That pocket change just keeps piling up.
As a demonstration to show how small amounts of money can turn into larger amounts of money (i.e. the power of compounding), in April of 2014 I created a portfolio that consists exclusively of Berkshire Hathaway stock. The rules are:
- Only investments in Berkshire Hathaway stock can be made
- The capital must come from my “lunch money” alloted in the OMM family budget
- Loyal3 or a similar fee-free platform should be used, since brokerage fees on small deposits would significantly eat up capital
Now, two years later, the results are starting to become meaningful. The portfolio amount is now up to over $560.
The vast majority of this is contributions, not investment gains, just to be clear. So far I’ve invested $531 into Berkshire stock. So, that’s a roughly 2.7% annual rate of return. Nothing to write home about, but also nothing to really take note of either, with a time horizon of only 24 months. I imagine over a 5-10 year period the amount of gains in the account will start to be significant, if history is any guide.
In related news, I got my first physical copy of the Berkshire Hathaway annual report mailed to me this year. I haven’t yet gone through it in its entirety, but the first dozen pages or so were interesting; essentially a good reminder of the businesses Berkshire Hathaway owns and how they make money. You know, typical Buffet stuff.

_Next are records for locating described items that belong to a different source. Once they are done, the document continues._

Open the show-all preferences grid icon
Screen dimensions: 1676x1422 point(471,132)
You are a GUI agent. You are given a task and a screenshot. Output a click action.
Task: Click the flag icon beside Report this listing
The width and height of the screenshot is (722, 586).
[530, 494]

Although there’s no way I would have been able to make it to the annual shareholder’s meeting in Omaha this past weekend, it was kind of nice to get the shareholder credentials in the mail with the annual report and see them. Hopefully one day I’ll get to go before Buffet or Munger passes away. Then again, people have been saying they’ve been on their last legs for years now, but they both seem to be in good health. We’ll have to see though – in the meantime I’ll just keep learning about the businesses that Berkshire owns and slowly collecting more ownership with my pocket money.